[Collected data]
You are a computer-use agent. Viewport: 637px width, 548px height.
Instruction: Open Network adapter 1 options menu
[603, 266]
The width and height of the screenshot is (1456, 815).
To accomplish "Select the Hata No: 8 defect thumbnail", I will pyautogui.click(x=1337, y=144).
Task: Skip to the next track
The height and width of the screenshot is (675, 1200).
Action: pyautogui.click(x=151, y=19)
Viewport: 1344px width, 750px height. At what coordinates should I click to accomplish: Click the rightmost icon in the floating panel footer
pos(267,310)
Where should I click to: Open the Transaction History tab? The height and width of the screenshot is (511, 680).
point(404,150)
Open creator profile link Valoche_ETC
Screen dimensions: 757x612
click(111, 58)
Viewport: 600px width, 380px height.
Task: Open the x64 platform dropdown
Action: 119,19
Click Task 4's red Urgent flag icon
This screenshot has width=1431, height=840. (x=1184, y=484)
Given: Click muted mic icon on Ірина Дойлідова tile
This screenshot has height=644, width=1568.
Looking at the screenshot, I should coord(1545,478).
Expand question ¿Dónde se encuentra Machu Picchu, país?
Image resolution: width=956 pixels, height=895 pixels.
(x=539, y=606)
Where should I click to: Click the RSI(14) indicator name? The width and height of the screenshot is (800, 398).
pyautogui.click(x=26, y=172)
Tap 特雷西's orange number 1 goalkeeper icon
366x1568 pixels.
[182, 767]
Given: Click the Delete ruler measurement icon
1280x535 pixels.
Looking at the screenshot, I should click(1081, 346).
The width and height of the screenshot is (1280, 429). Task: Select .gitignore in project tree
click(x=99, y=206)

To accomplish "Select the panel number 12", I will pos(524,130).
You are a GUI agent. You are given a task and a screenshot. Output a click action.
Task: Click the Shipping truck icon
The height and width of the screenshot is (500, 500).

_What you are asked to do_: Your answer should be the lines from the one containing "Image resolution: width=956" through the last line of the records, repeated exactly and with nothing added.

_Result_:
Image resolution: width=956 pixels, height=895 pixels.
(x=539, y=606)
Where should I click to: Click the RSI(14) indicator name? The width and height of the screenshot is (800, 398).
pyautogui.click(x=26, y=172)
Tap 特雷西's orange number 1 goalkeeper icon
366x1568 pixels.
[182, 767]
Given: Click the Delete ruler measurement icon
1280x535 pixels.
Looking at the screenshot, I should click(1081, 346).
The width and height of the screenshot is (1280, 429). Task: Select .gitignore in project tree
click(x=99, y=206)

To accomplish "Select the panel number 12", I will pos(524,130).
You are a GUI agent. You are given a task and a screenshot. Output a click action.
Task: Click the Shipping truck icon
The height and width of the screenshot is (500, 500).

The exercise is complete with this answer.